Targeted therapy: The only targeted therapy currently available is hematopoietic stem cell transplantation (HSCT). HSCT can correct the hematologic and immunologic manifestations of CHS but does not appear to protect against the development of neurologic manifestations.

Supportive care: Multidisciplinary care is recommended, including specialists in ophthalmology and low vision services, infectious disease for management and prevention, hematology (to manage the bleeding disorder, HSCT, and treatment of HLH), neurology and physiatry, physical therapy, occupational therapy, and (for children) neuropsychology or developmental pediatrics to address educational and emotional needs or (for adults) neuropsychology.

Surveillance: To monitor existing manifestations, the individual's response to supportive care, and the emergence of new manifestations, routinely scheduled follow-up evaluations by the multidisciplinary specialists are recommended.

Agents/circumstances to avoid: Live vaccines given the risk of infection due to immunodeficiency; all nonsteroidal anti-inflammatory drugs (NSAIDs) (e.g., aspirin, ibuprofen) given the risk of exacerbating the bleeding tendency.

Evaluation of relatives at risk: It is appropriate to evaluate the older and younger sibs of a proband as early as possible. Early diagnosis may provide the opportunity to perform HSCT prior to the development of HLH.

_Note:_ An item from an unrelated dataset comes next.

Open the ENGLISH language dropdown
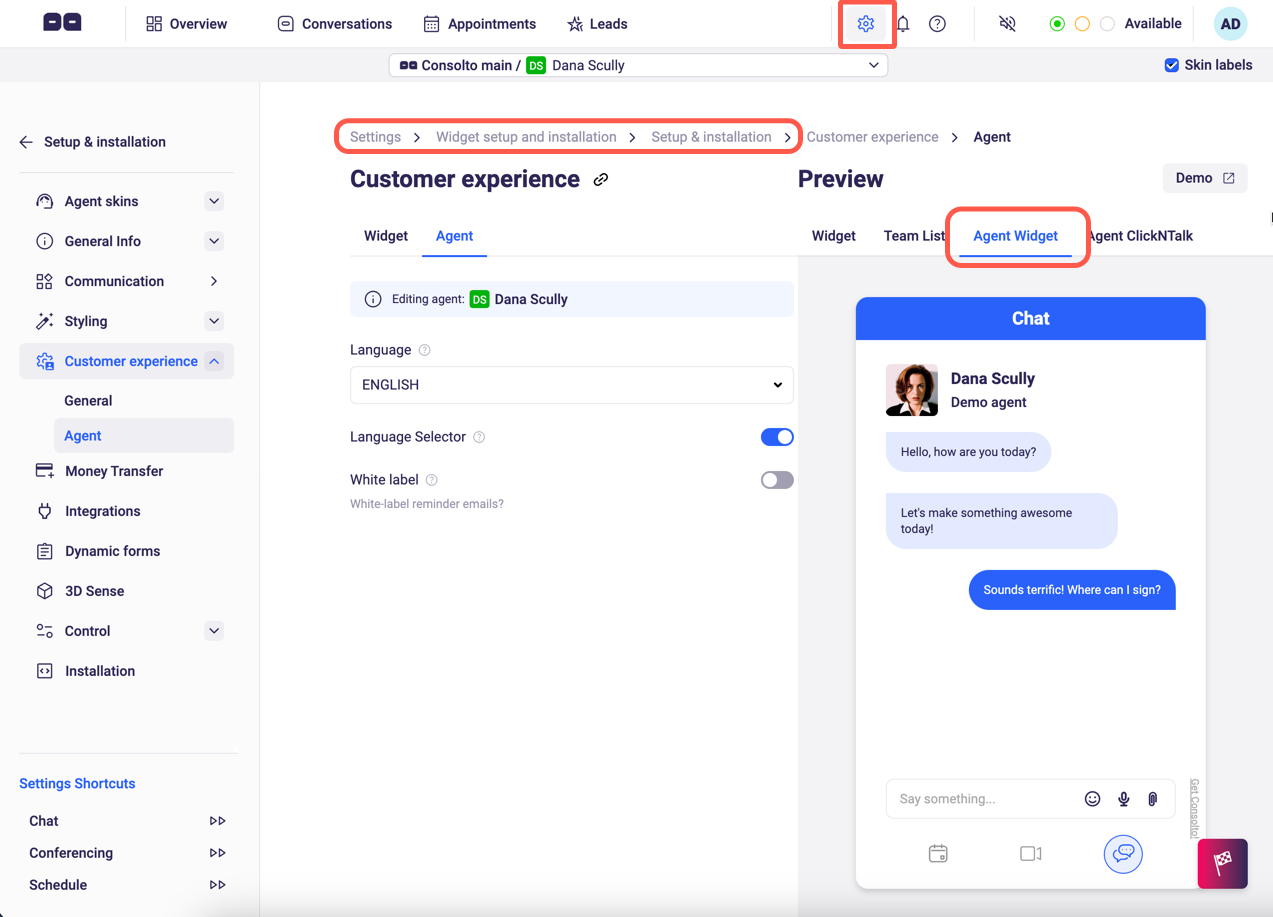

Pregnancy management: Although data are limited, to date females with CHS report uneventful pregnancy, labor, and delivery. However, because of concerns about bleeding during delivery and the postpartum period, developing a plan prior to delivery to address this issue is recommended.

Genetic counseling.

CHS is inherited in an autosomal recessive manner. If both parents are known to be heterozygous for a LYST pathogenic variant, each sib of an affected individual has at conception a 25% chance of being affected, a 50% chance of being an asymptomatic carrier, and a 25% chance of being unaffected and not a carrier. Once the LYST pathogenic variants have been identified in an affected family member, carrier testing for at-risk relatives and prenatal/preimplantation genetic testing are possible.

Suggestive Findings

The diagnosis of Chediak-Higashi syndrome (CHS) should be suspected in a proband with any of the following clinical features, supportive laboratory findings, and family history.

Clinical features

• Oculocutaneous albinism (OCA) with residual pigmentation characterized by:
  • Signs and symptoms of low vision typical of OCA
  • Reduced iris pigmentation (manifesting as iris transillumination often only on ophthalmologic examination). Note that irides may be darker than the light blue that is often associated with OCA.
  • Reduced retinal pigmentation
  • Hair that may have a silvery-gray sheen
• A significant history of infections (particularly bacterial) of the skin and respiratory tract; also increased susceptibility to periodontal disease
• Mild bleeding tendency associated with platelet dysfunction such as epistaxis, gum/mucosal bleeding, and easy bruising
• Increased risk for hemophagocytic lymphohistiocytosis (HLH) (previously called "CHS accelerated phase"). Clinical findings and diagnostic criteria are the same as those for familial hemophagocytic lymphohistiocytosis.
• Childhood- to early adult-onset neurologic manifestations, including:
  • Learning difficulties
  • Peripheral neuropathy
  • Ataxia
  • Parkinsonism

Supportive laboratory findings

• White blood cell (WBC) giant granules (also called "inclusions"), peroxidase-positive granules primarily in polymorphonuclear neutrophils (PMNs) and to a lesser extent in lymphocytes (Figure 1c-1e), are the most reliable diagnostic criterion for CHS. Nonetheless, giant granules may be overlooked in a routinely evaluated complete blood count (CBC) unless a peripheral smear is reviewed.
  • Although the giant granules are seen using routine staining techniques, in some individuals with atypical CHS the presence of these giant granules can be less striking and thus missed by routine evaluation.
  • Slide review is optimally conducted by a hematologist or other specialist with experience reviewing blood smears for the presence of abnormal granules.
  • Because the finding of WBC giant granules is the most reliable clinical diagnostic criterion for CHS, the combination of any of the other hematologic findings listed below should prompt review of a peripheral blood smear to evaluate for giant granules.
• Other hematologic findings:
  • Absent or reduced number and/or irregular morphology of platelet-dense bodies (required for the secondary wave of platelet aggregation) on whole-mount electron microscopy (Figure 1a, 1b)
  • Normal or reduced number of natural killer cells with abnormal (reduced) function
  • Neutropenia
  • Normal immunoglobulins, complement, antibody production, and delayed hypersensitivity

Figure 1.

Examples of granules in polymorphonuclear neutrophils, platelet-dense bodies, and pigment in hair shafts for controls, classic Chediak-Higashi syndrome (CHS), and atypical CHS a. Whole-mount electron microscopy (EM) of control platelets shows several (more...)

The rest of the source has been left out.